Justine asegura que durante su matrimonio experimentó manipulación emocional y que fue entonces cuando aprendió el significado del término gaslighting. También recuerda un episodio que se volvió especialmente simbólico: durante el baile de bodas, Elon le habría dicho que él era “el alfa” de la relación.
El documental también cuestiona la versión pública que Musk ha contado durante años sobre la muerte de su primer hijo, Nevada, fallecido por síndrome de muerte de cuna. Justine sostiene que algunos de los recuerdos contados por el empresario no ocurrieron como él los ha narrado.
2. Ashley St. Clair revela el acuerdo de confidencialidad que rechazó
La segunda gran revelación la hizo Ashley St. Clair, influencer y mamá de uno de los hijos de Musk. Aseguró que el magnate le ofreció 40 millones de dólares, además de una asignación económica, a cambio de firmar un acuerdo de confidencialidad que mantuviera en secreto la paternidad del niño.
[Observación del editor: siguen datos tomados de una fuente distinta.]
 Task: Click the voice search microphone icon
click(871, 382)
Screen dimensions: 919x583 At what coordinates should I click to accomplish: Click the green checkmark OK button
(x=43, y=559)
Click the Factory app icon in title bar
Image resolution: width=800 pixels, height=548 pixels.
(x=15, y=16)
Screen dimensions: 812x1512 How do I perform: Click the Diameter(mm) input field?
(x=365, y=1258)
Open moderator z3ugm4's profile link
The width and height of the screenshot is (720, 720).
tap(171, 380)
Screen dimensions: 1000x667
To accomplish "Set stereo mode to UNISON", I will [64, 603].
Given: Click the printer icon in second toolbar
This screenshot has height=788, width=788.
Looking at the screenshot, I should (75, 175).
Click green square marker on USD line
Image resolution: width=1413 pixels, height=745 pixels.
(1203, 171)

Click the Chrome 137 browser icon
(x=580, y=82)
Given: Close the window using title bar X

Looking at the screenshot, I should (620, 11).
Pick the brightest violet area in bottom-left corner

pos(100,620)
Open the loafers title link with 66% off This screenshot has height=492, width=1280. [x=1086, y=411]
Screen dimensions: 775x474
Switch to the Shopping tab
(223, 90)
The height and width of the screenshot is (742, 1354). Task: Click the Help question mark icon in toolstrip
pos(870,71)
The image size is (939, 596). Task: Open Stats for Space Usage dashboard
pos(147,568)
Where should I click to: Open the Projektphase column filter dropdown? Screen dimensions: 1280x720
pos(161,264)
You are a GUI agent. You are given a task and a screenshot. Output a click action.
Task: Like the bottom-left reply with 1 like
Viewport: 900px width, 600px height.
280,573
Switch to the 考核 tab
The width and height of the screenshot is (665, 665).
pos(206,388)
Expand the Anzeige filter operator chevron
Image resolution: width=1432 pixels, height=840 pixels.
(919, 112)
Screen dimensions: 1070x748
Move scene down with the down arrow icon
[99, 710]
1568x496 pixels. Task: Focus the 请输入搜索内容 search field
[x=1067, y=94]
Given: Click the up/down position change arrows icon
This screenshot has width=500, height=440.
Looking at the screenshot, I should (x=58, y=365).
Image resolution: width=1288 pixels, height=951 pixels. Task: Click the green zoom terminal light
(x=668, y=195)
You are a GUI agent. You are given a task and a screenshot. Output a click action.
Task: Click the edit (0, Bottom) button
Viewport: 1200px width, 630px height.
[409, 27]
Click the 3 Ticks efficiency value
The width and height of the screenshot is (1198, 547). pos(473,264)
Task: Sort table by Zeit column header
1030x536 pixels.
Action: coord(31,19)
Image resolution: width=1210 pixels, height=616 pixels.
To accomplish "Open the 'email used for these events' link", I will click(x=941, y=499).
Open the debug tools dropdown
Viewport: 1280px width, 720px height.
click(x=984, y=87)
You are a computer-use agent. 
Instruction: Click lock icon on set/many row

Según su testimonio, rechazó la propuesta porque no quería que su hijo creciera siendo “un secreto”.
Musk ha negado públicamente estas acusaciones y calificó el documental como un “hit piece” (una obra diseñada para desacreditarlo).
3. La obsesión por tener una “legión de hijos”
Uno de las situaciones más inquietantes es la filosofía pronatalista del empresario. El documental presenta mensajes y testimonios que confirman la necesidad de Musk de aumentar drásticamente la población de personas con alta capacidad intelectual ante un eventual colapso de la civilización.
Ashley St. Clair aseguró que Musk le escribió: “Necesitamos tener una legión de hijos antes de la guerra civil”.
El filme conecta esa idea con las declaraciones públicas que el empresario ha hecho durante años sobre el descenso de la natalidad y su preocupación por la supervivencia de la especie humana.
4. De visionario tecnológico a actor político global
Alex Gibney sostiene que el verdadero tema del documental no es Tesla ni SpaceX, sino el poder. La película documenta cómo Musk pasó de ser admirado como un innovador de Silicon Valley a convertirse en una figura con influencia directa sobre gobiernos, conflictos internacionales, redes sociales y procesos electorales.
A través de archivos y entrevistas, el director analiza su compra de Twitter (hoy X), su cercanía con Donald Trump y su papel dentro del desaparecido Departamento de Eficiencia Gubernamental (DOGE), organismo desde el que impulsó fuertes recortes administrativos en Estados Unidos.
5. Geoffrey Hinton lanza una advertencia sobre la IA
Entre los entrevistados aparece Geoffrey Hinton, considerado uno de los padres de la inteligencia artificial moderna y ganador del Premio Nobel.
Hinton expresa una preocupación que se convierte en uno de los ejes del documental: que una sola persona pueda combinar plataformas digitales, inteligencia artificial y enormes volúmenes de datos personales con fines políticos o electorales.
Aunque el filme no presenta pruebas de un uso ilegal de esos datos, sí plantea el debate sobre los riesgos democráticos de concentrar tanta infraestructura tecnológica en manos de un individuo.
6. Muchos aceptaron hablar… pero otros tuvieron miedo
Gibney confesó en Venecia que una de las mayores dificultades de la producción fue convencer a personas cercanas a Musk de aparecer frente a la cámara.
Según el director, varios exempleados, colaboradores e incluso amigos declinaron participar por temor a represalias profesionales o económicas derivadas de la enorme influencia del empresario.
Esa ausencia se convirtió en una decisión narrativa: para representar la presencia constante de Musk, el documental utiliza un avatar generado con inteligencia artificial, construido a partir de sus propias entrevistas y declaraciones públicas, en lugar de un actor.